Supplied information Block Start
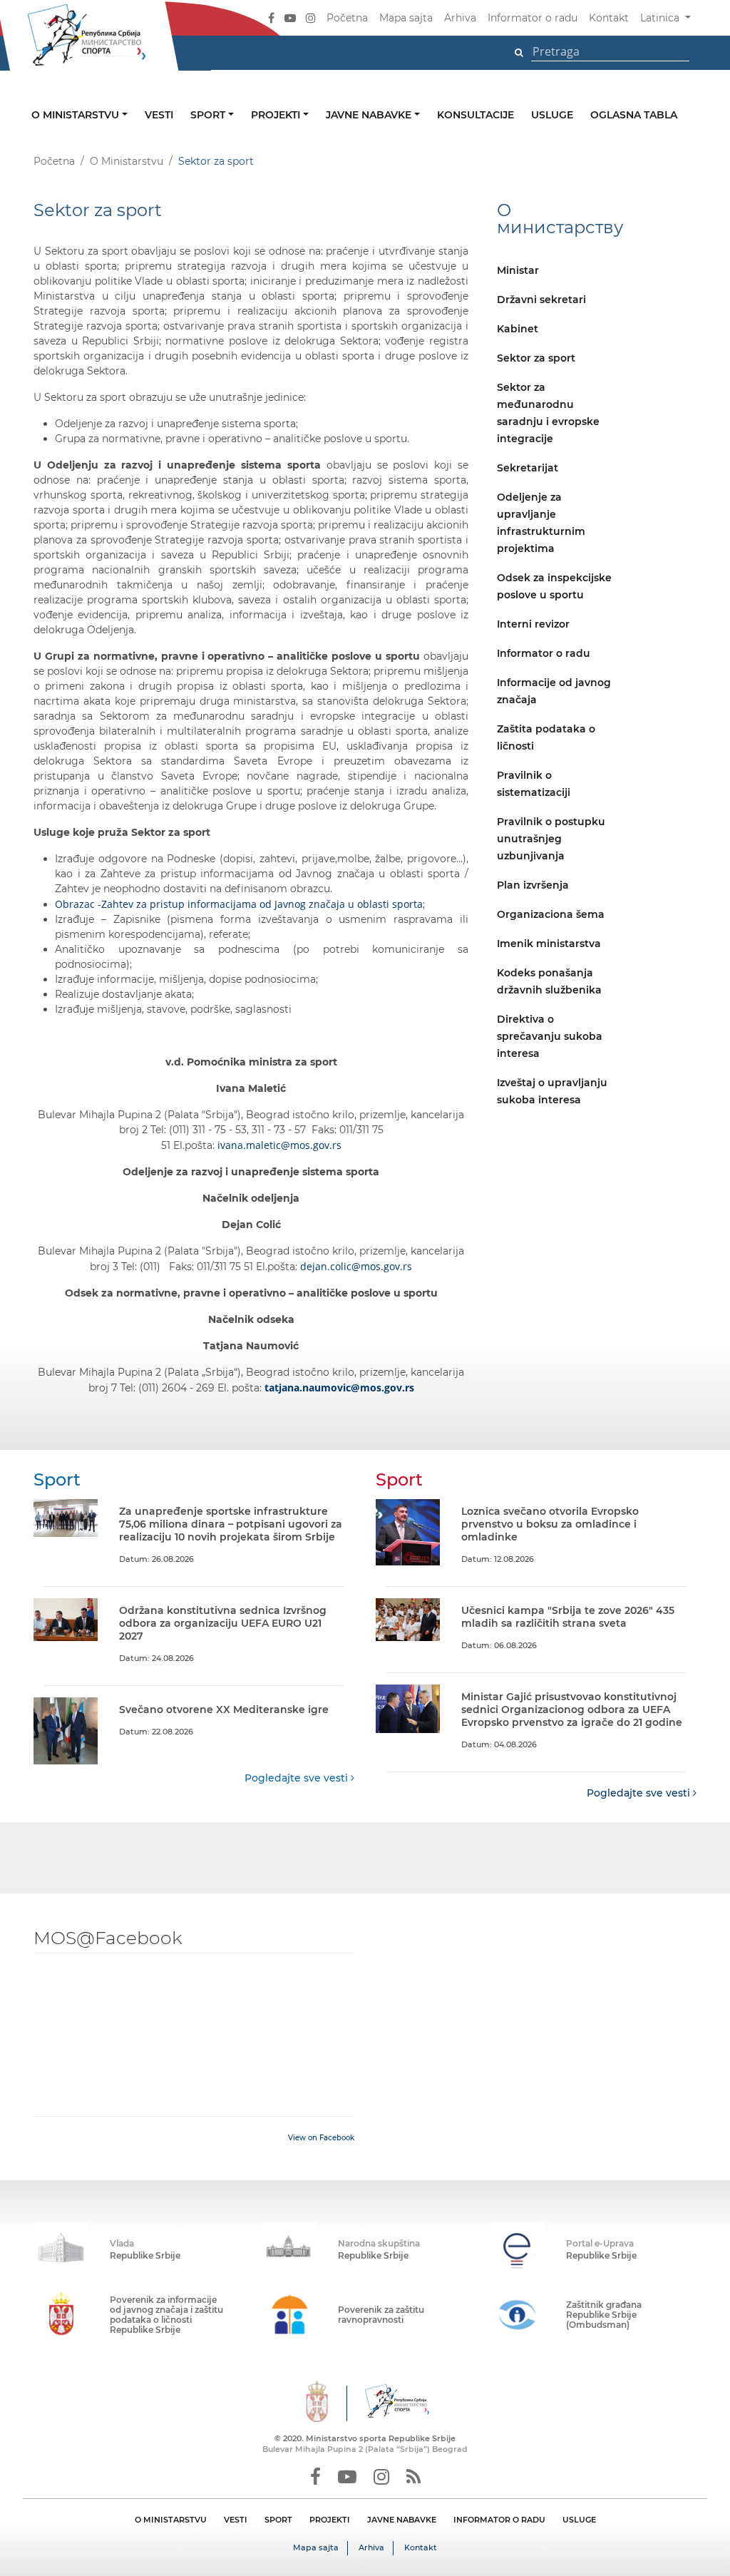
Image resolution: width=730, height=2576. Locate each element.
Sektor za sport (536, 358)
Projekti (277, 114)
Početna (347, 17)
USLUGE (579, 2520)
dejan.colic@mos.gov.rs (356, 1266)
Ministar (518, 270)
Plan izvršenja (533, 885)
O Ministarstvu (126, 161)
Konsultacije (475, 114)
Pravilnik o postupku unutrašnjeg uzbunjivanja (551, 838)
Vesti (159, 114)
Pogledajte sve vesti (298, 1778)
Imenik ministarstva (549, 943)
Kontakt (609, 17)
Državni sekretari (541, 299)
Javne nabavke (370, 114)
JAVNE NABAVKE (401, 2520)
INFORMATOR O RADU (499, 2520)
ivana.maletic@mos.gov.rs (279, 1145)
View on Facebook (321, 2137)
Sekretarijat (527, 467)
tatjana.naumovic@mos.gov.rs (339, 1387)
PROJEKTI (329, 2520)
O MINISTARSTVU (171, 2520)
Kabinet (517, 328)
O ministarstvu (76, 114)
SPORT (278, 2520)
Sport (209, 114)
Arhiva (460, 17)
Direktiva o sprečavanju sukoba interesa (549, 1036)
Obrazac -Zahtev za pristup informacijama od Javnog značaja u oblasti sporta (239, 904)
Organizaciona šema (551, 914)
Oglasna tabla (633, 114)
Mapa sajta (406, 17)
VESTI (235, 2520)
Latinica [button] (661, 17)
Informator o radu (532, 17)
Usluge (552, 114)
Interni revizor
Supplied information Block End
Return the line that contains "Mapa sajta (406, 17)" along with every line after it through the end of the entries, exactly, adding nothing.

Mapa sajta (406, 17)
VESTI (235, 2520)
Latinica [button] (661, 17)
Informator o radu (532, 17)
Usluge (552, 114)
Interni revizor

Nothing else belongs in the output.